Republican candidates for U.S. House and Senate seats appear increasingly likely to score major victories this fall. May those who win election go on to win the trust, respect and approval of their constituents through faithful public service for many years to come.

Saturday, July 17, 2010

Caritas in Veritate--1st Anniversary

July 7 was the first anniversary of the release of His Holiness Pope Benedict XVI's third encyclical, Caritas in Veritate (Charity in Truth). In this landmark document, our Holy Father discusses globalization and its accompanying economic and social issues in the brilliant light of Catholic teaching. At the center of his discussion is the human person, redeemed by Christ. The Pope explains that God calls each man and woman to develop himself or herself fully in every aspect--spiritually, culturally, educationally, socially, economically, and so forth--and that this individual development takes place within the shared context of the family, the Church, the nation and international society. This exchange involves not merely relationships of rights and duties, points out the pontiff, but also relationships of gratuitousness, mercy and communion. In other words, human development is not built simply on justice, on doing your job and fulfilling your religious, social and political obligations, but it is also built on charity, on freely going out of your way to do good things for other people, for the Church, for your country and for your fellowmen in other countries. Moreover, this development must be built on truth, which together with charity unites human beings into a true family of God. Into this discussion the Pope brings the "economy of gift." Human life and all creation are free gifts out of love from God, who is the source of all charity and truth. He calls us to freely answer this love with gifts of love for him and for our neighbor. To the extent that we share God's love with others, we contribute to "integral human development," which is God's Will for the human race. Part of this development is science, in which man discovers more about the good things God has made, and technology, in which he eases life's burdens, making it more worthy of man. Science, technology, economics, politics and all other fields must serve the true good of the human person and of all humanity, not the selfish interests of individuals and small groups, or else they run the risk of causing great damage to human development and interpersonal relations. With jewel-like clarity Pope Benedict shows how this all fits together and makes sense.

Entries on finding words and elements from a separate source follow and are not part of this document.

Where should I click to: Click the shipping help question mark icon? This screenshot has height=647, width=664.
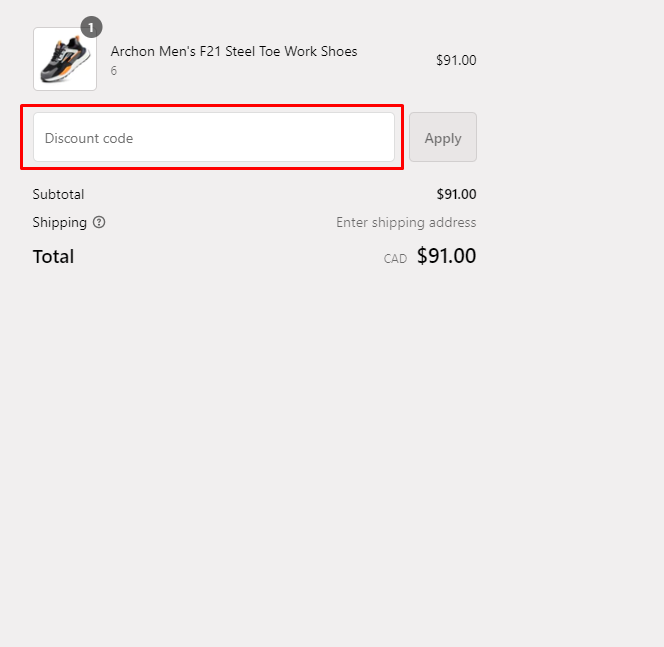pyautogui.click(x=99, y=223)
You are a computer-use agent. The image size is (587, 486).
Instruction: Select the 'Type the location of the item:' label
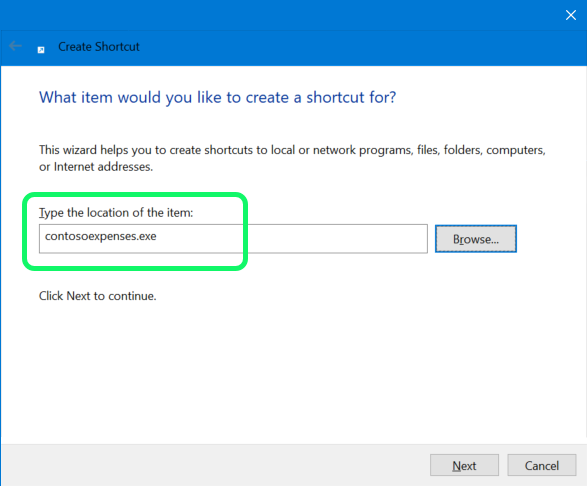116,213
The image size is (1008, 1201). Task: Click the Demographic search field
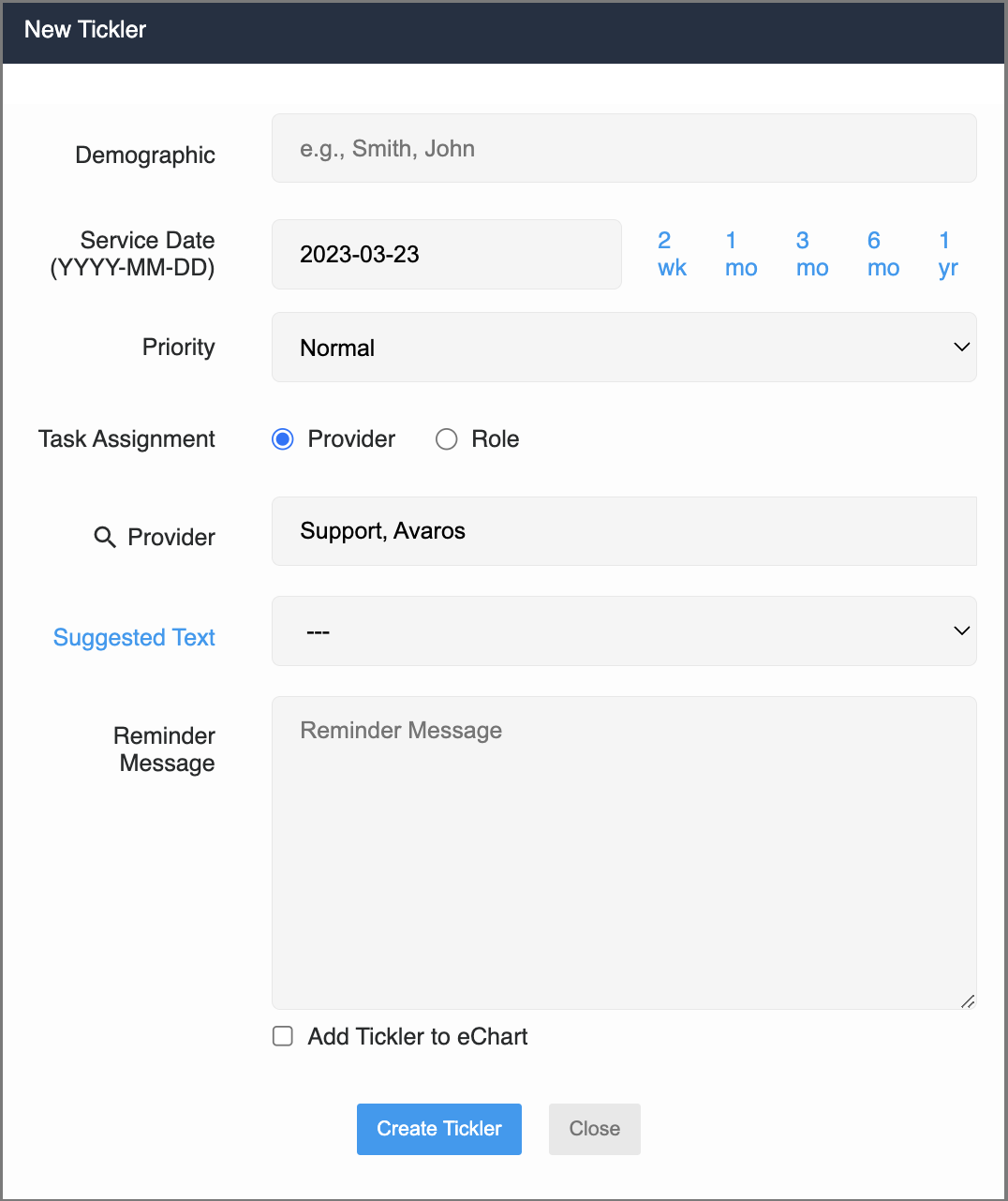pos(624,148)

I cannot say enough about this outstanding encyclical. It is a priceless gift to the Church and humanity, and I have only given a poor summary of its rich contents here. I am planning to write more articles about it in the near future. In the meantime, if you like you can check out a piece I've already written about it entitled A New Vision of Globalization, which is in the list of published articles in my blog sidebar.

Monday, July 5, 2010

Umm...Where Did June Go?

I had a busy month. Tending my garden, finishing up my second book, and some other projects consumed my time, leaving less important pursuits such as blogging aside. And then in the middle of the month, my computer crashed, and I learned a few things. I'd like to tell this story in detail, in case my experience can be helpful to others.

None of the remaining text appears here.